Une seconde, je me demande si c’est du lard ou de la couenne. Mais non, même pas un lardon. D’ailleurs, il regarde déjà autre chose que moi : les deux fichus sacs à dos. Là, je sens mon Goblieu remonter. Ce que je ne t'ai pas dit, P'tite Gueule, c'est que des fois il passe et me jette à la volée l'état d'humeur dans lequel il est, qui devient le mien.
Charles me précise le changement de décor des jours à venir :
« - Le premier jour, je porterai 10 kg et toi rien. On retrouvera les sacs à l’étape, c’est le voyagiste qui les amènera d’étape en étape avec son minibus. Le deuxième jour, moi 15 kg et toi 5. Le septième jour je finirai à 35 kg. Je peux pas perdre mon entraînement. »
« - Mais moi ? Je porterai combien le septième jour ? »
« - Mon enfant, le septième jour il est dit que tu ne porteras rien. »
« - Ah, je préfère ! »
« - Ce sera pour te reposer du sixième, Car là tu porteras 15 ! »
« - Quinze ? Quinze kilos ? »
« - Ben ouais : pas 15 g ».
Charles s’affale sur le lit pour rire toute à son aise.
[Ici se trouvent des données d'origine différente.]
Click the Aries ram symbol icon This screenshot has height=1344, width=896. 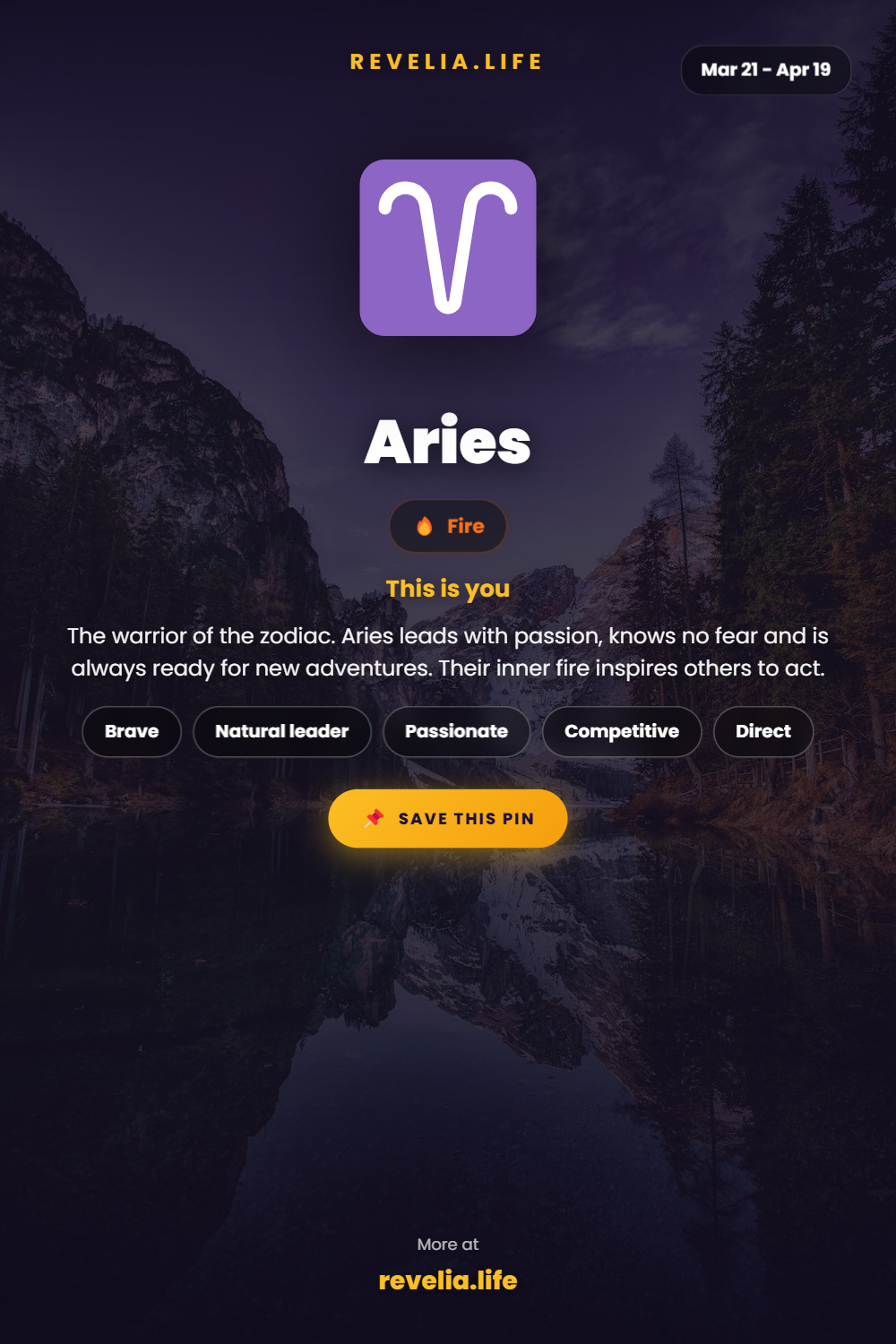pyautogui.click(x=448, y=246)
Accablée, je lui demande :
« - Et là, il pèse combien : je suis même pas arrivée à la soulever ! »
« - Arrêtes ! Justement, c’est juste 15 kg, c’est pas la mort ! »
« - Mais elles sont bien petites tes collines, pisque c’est des collines ? »
« - Petites mais chaque fois bien dénivelées : ça permet de faire des fractionnés. Montée, descente ; montée, descente, etc. En rentrant tu vas voir la forme que tu auras. Tu sais qu’il y a des triathlons pour femmes. J’ai beaucoup d’ambition pour toi : tu vois un peu, faire les compét’ ensemble, ça nous permettrait de nous retrouver ! »

Je m’affale sur mon sac. Envie de chialer. Colère. Je ne sais pas. Lui donner ce plaisir ? Mon corps dit non, ma tête peut-être. Enfin, je ne sais pas. Je ne sais rien. Je ne sais même pas que je ne sais rien. Je regarde mon avant-bras : un moustique m’a piqué dans le bungalow des Allemands. J’ai une plaque rouge, on dirait une pièce de cinq Francs [la monnaie de l’époque]. J’ai toujours sur-réagie aux piqûres de moustiques. Association d’idée : et si les Boches m’avaient refilé une MST ?? Oh-là-là, Oh-là-là !! Avec Charles, qui est sage comme une image, oh-là-là. Mais que j’ai honte, honte ! Et je ne peux le dire à personne, sauf à toi P’tite Gueule. Mon Dieu, pitié pour Charles et moi.
Nous allons dîner. Les Allemands sont un peu plus loin, nous faisant juste un petit signe de tête. MST, MST. Je leur en veux, qu’est-ce que je leur en veux ! Regard de glace. Ils m’ont tellement courbaturée ces deux-là que, lorsque Charles veut me faire mon affaire, au lit, je dis qu’il faut que je prenne du sommeil d’avance pour « sa » rando. En clair, c’est de sa faute. Surtout, il faut que je me fasse tester - aussitôt de retour. Jusqu'à là, ceinture !!! Mais pourquoi suis ainsi ? Je me dépasse moi-même, mais pas dans le bon sens. Puis, zut : n’y pensons pas, cela ne sert à rien.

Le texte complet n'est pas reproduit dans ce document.